• [Excerpt provided]
Russian retired admiral (b. 1961)

Admiral Aleksandr Viktorovich Vitko (Note: Александр Викторович Витко) (born September 13, 1961) is a retired officer of the Russian Navy, and a former commander of the Russian Black Sea Fleet between April 2013 and June 2018.

==Biography==
Aleksandr Vitko was born September 13, 1961, in Vitebsk, the Byelorussian SSR. In 1984 he graduated from the Nakhimov Higher Naval School, and served in the Pacific Fleet. During 2009-2013 he was the Deputy commander of the Northern Fleet.

Vitko took command of the Black Sea Fleet on April 15, 2013.

Vitko took an active part in the annexation of Crimea by the Russian Federation. He delivered to Ukrainian troops an ultimatum to surrender before 5:00 am on March 4, threatening to storm the offices and units of the armed forces of Ukraine in the Crimea. On March 4, 2014, together with Aleksei Chaly he visited the headquarters of the Naval Forces of Ukraine. The next day, he was prosecuted by the general prosecutor of Ukraine on charges of incitement to treason and sabotage against the organization of the Ukrainian troops.

• [List of tasks]
(1) Copy the passage of the Aleksandr Vitko biography from "Admiral Aleksandr Viktorovich" to "and June 2018." word for word.
(2) Continue the Aleksandr Vitko biography from its last sentence, in the same encyclopedic style.

• [Data shown]

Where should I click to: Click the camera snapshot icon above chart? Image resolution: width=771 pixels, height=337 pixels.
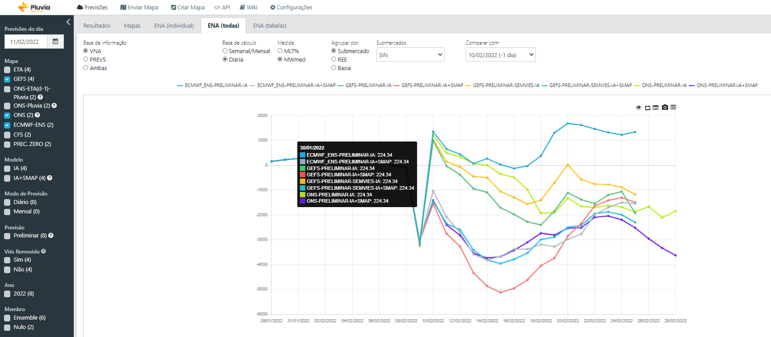tap(665, 108)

• [Task-by-task outputs]
(1)
Admiral Aleksandr Viktorovich Vitko (Note: Александр Викторович Витко) (born September 13, 1961) is a retired officer of the Russian Navy, and a former commander of the Russian Black Sea Fleet between April 2013 and June 2018.

(2)
The Russian Defense Ministry called this an attempt of provocation aimed to destabilize the situation in Crimea. According to Deputy Defense Minister Anatoly Antonov, the Black Sea Fleet commander performed his duties lawfully, in strict compliance with the Russian-Ukrainian agreements on basing the Russian fleet in Ukraine and the Charter of the Armed Forces of the Russian Federation. On March 12, 2014, the Investigative Committee of the Russian Federation opened a criminal investigation into the illegal decision of the General Prosecutor's Office against Aleksandr Vitko. He would be included amongst the individuals who were targeted with asset freezes, travel bans, and sanctions by the European Union and the United States.

On June 26, 2018, it was announced that Vitko was replaced by Vice-Admiral Aleksandr Moiseyev and assigned "a new place of military service in the Navy High Command."

In 2019 Vitko was appointed Chief of the General Staff of the Navy, replacing Vice-Admiral Andrei Volozhinsky, and was seen as a potential political replacement for Dmitry Ovsyannikov.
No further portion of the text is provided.